Goal of the exercise:
Can you give every line of the items below as a JSON list of strings, one string per line, with blank lines left out?

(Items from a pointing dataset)
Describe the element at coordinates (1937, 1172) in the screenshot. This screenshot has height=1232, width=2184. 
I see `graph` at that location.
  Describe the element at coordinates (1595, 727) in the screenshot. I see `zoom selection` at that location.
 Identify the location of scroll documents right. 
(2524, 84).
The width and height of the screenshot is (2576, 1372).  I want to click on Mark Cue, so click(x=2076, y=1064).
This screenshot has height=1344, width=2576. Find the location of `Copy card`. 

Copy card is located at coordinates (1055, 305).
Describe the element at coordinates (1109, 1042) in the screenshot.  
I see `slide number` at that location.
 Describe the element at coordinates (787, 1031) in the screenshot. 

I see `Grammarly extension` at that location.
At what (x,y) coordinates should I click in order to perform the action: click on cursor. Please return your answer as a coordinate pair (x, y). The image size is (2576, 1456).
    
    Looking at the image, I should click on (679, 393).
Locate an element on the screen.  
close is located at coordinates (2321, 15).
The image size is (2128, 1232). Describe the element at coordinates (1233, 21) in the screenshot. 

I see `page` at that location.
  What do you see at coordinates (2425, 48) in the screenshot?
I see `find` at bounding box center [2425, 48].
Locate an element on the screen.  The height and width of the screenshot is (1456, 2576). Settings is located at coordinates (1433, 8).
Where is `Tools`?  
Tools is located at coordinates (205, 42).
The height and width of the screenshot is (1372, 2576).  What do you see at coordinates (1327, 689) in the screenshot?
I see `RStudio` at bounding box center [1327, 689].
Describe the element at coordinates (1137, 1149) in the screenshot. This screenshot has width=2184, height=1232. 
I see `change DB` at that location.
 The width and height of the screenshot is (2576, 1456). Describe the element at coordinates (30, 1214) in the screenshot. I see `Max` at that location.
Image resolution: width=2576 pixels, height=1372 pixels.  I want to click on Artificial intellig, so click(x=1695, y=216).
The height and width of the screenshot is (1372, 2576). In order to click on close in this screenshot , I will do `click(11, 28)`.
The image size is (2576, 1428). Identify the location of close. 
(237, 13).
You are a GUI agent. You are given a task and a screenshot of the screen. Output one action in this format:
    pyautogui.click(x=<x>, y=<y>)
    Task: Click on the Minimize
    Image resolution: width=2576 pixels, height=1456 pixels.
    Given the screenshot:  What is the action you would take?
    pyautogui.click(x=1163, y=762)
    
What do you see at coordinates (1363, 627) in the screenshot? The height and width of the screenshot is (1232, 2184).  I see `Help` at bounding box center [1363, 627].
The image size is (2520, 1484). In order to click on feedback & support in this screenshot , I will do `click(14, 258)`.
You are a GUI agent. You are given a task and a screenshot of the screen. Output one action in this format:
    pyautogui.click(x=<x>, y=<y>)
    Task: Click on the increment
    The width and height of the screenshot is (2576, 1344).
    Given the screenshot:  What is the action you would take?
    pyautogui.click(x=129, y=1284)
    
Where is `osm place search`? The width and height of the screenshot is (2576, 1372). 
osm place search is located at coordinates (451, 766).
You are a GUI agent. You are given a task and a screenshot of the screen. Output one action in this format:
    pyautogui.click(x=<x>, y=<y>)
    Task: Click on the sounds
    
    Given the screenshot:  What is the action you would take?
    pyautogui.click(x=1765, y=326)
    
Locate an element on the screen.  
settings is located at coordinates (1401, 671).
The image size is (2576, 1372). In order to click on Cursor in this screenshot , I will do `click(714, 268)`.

Exercise answer:
[
  "Describe the element at coordinates (1937, 1172) in the screenshot. This screenshot has height=1232, width=2184. ",
  "I see `graph` at that location.",
  "  Describe the element at coordinates (1595, 727) in the screenshot. I see `zoom selection` at that location.",
  " Identify the location of scroll documents right. ",
  "(2524, 84).",
  "The width and height of the screenshot is (2576, 1372).  I want to click on Mark Cue, so click(x=2076, y=1064).",
  "This screenshot has height=1344, width=2576. Find the location of `Copy card`. ",
  "Copy card is located at coordinates (1055, 305).",
  "Describe the element at coordinates (1109, 1042) in the screenshot.  ",
  "I see `slide number` at that location.",
  " Describe the element at coordinates (787, 1031) in the screenshot. ",
  "I see `Grammarly extension` at that location.",
  "At what (x,y) coordinates should I click in order to perform the action: click on cursor. Please return your answer as a coordinate pair (x, y). The image size is (2576, 1456).",
  "    Looking at the image, I should click on (679, 393).",
  "Locate an element on the screen.  ",
  "close is located at coordinates (2321, 15).",
  "The image size is (2128, 1232). Describe the element at coordinates (1233, 21) in the screenshot. ",
  "I see `page` at that location.",
  "  What do you see at coordinates (2425, 48) in the screenshot?",
  "I see `find` at bounding box center [2425, 48].",
  "Locate an element on the screen.  The height and width of the screenshot is (1456, 2576). Settings is located at coordinates (1433, 8).",
  "Where is `Tools`?  ",
  "Tools is located at coordinates (205, 42).",
  "The height and width of the screenshot is (1372, 2576).  What do you see at coordinates (1327, 689) in the screenshot?",
  "I see `RStudio` at bounding box center [1327, 689].",
  "Describe the element at coordinates (1137, 1149) in the screenshot. This screenshot has width=2184, height=1232. ",
  "I see `change DB` at that location.",
  " The width and height of the screenshot is (2576, 1456). Describe the element at coordinates (30, 1214) in the screenshot. I see `Max` at that location.",
  "Image resolution: width=2576 pixels, height=1372 pixels.  I want to click on Artificial intellig, so click(x=1695, y=216).",
  "The height and width of the screenshot is (1372, 2576). In order to click on close in this screenshot , I will do `click(11, 28)`.",
  "The image size is (2576, 1428). Identify the location of close. ",
  "(237, 13).",
  "You are a GUI agent. You are given a task and a screenshot of the screen. Output one action in this format:",
  "    pyautogui.click(x=<x>, y=<y>)",
  "    Task: Click on the Minimize",
  "    Image resolution: width=2576 pixels, height=1456 pixels.",
  "    Given the screenshot:  What is the action you would take?",
  "    pyautogui.click(x=1163, y=762)",
  "What do you see at coordinates (1363, 627) in the screenshot? The height and width of the screenshot is (1232, 2184).  I see `Help` at bounding box center [1363, 627].",
  "The image size is (2520, 1484). In order to click on feedback & support in this screenshot , I will do `click(14, 258)`.",
  "You are a GUI agent. You are given a task and a screenshot of the screen. Output one action in this format:",
  "    pyautogui.click(x=<x>, y=<y>)",
  "    Task: Click on the increment",
  "    The width and height of the screenshot is (2576, 1344).",
  "    Given the screenshot:  What is the action you would take?",
  "    pyautogui.click(x=129, y=1284)",
  "Where is `osm place search`? The width and height of the screenshot is (2576, 1372). ",
  "osm place search is located at coordinates (451, 766).",
  "You are a GUI agent. You are given a task and a screenshot of the screen. Output one action in this format:",
  "    pyautogui.click(x=<x>, y=<y>)",
  "    Task: Click on the sounds",
  "    Given the screenshot:  What is the action you would take?",
  "    pyautogui.click(x=1765, y=326)",
  "Locate an element on the screen.  ",
  "settings is located at coordinates (1401, 671).",
  "The image size is (2576, 1372). In order to click on Cursor in this screenshot , I will do `click(714, 268)`."
]